We performed a liquid-phase mass spectrometry analysis of ZCWP water extracts to determine its major components. Nine proteins, including COLA1 (collagen alpha-1(I) chain) were found to be in relatively high abundance. COLA1 is the alpha 1 chain of type I collagen and is involved in biological processes such as remodeling of the extracellular matrix and regulation of immune responses[23-25]. ALB (serum albumin) was found to be a significant differentially expressed gene in the ZCWP water extract treatment group[4]. These nine proteins were all found to have certain anti-inflammatory or immune-enhancing activities. ZCWP water extracts show immune enhancing and anti-inflammatory activity, probably due to its multiple active components.

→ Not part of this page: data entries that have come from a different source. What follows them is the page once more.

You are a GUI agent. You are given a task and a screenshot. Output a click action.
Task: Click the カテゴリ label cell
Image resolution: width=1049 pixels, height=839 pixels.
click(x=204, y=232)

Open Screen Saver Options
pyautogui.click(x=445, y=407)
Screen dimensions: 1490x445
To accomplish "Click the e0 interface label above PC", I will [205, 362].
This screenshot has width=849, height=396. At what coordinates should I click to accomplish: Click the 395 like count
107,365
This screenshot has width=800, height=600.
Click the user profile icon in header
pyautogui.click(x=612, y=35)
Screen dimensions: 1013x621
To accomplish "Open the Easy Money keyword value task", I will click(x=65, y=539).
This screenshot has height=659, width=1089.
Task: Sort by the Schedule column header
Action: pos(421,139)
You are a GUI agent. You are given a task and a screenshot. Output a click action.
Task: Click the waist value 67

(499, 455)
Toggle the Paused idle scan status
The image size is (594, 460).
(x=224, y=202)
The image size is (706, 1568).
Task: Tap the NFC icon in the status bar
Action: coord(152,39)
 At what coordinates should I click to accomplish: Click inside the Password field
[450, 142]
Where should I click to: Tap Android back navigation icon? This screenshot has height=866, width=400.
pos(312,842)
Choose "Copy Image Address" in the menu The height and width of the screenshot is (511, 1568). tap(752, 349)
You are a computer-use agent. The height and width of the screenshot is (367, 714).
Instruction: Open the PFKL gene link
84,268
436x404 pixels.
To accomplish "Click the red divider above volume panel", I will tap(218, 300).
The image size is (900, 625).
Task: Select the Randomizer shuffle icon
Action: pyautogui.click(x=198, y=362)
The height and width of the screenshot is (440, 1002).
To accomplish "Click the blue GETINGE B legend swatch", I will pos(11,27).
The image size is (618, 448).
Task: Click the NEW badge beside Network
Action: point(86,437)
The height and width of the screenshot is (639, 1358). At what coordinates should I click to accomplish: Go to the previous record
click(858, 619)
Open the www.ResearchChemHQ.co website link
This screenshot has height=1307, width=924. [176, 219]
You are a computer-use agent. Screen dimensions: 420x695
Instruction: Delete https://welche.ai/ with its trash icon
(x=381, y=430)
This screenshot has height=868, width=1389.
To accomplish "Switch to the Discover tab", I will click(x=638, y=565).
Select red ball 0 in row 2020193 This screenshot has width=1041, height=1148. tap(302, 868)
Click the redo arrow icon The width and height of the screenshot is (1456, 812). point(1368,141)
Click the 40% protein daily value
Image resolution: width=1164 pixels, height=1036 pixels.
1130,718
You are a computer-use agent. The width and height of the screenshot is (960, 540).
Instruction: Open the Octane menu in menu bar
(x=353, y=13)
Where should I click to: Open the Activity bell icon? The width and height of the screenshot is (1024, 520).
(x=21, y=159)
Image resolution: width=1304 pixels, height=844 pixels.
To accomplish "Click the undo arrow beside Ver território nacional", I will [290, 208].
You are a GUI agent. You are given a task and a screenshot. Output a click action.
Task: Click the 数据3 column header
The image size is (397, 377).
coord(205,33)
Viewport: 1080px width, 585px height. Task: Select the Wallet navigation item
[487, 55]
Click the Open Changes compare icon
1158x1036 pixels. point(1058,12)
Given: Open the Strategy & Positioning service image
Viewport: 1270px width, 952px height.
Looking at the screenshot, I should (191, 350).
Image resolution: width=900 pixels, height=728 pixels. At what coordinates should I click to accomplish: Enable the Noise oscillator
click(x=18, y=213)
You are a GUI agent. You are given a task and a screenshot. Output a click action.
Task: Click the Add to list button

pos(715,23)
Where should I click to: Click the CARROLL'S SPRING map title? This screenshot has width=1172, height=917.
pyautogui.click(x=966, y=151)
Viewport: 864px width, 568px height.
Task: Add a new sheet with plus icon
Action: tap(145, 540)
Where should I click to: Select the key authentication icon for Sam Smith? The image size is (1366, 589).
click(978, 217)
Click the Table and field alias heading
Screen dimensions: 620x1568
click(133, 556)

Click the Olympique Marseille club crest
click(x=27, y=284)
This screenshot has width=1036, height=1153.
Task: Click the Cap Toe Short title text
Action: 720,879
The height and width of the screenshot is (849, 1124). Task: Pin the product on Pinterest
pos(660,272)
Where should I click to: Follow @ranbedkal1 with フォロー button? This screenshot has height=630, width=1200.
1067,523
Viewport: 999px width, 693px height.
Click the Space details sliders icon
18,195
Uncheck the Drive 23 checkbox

Instead of performing a detailed dose-effect relationship study, this paper focused on investigating the protective effect of clinical doses of ZCWP on a mouse model of ulcerative colitis and further exploring its possible mode of action. The doses applied in this study were chosen based on those used in clinical practice. However, we failed to study the effects of multiple doses of the drug, which is a limitation of our study. In the future, an investigation of different doses will be added based on the present study. Due to specific reasons, a positive control drug was not adopted in the study. Currently, mesalazine is the commonly used drug for treating this disease, and it exerts its therapeutic effect by inhibiting the production of cyclocxygenase and prostaglandin in the colon and alleviating local inflammation. Nonetheless, we hypothesize that the water extract of ZCWP exerts a protective effect on DSS-induced ulcerative colitis by inhibiting the polarization of M1 macrophages, downregulating the expression of inflammatory factors, and blocking strong communication between M1 macrophages and fibroblasts instead of interfering with the pathways of cyclooxygenase and lipoxygenase. Given that no alternative control drug in the treatment of ulcerative colitis can ensure the results of actively inhibiting M1-type macrophage polarization, downregulating the expression of inflammatory factors, and blocking the strong communication between M1-type macrophages and fibroblasts, this study did not incorporate a traditional positive control group.

In summary, the water extracts of ZCWP can relieve DSS-induced UC and have a protective effect on DSS-induced UC in mice.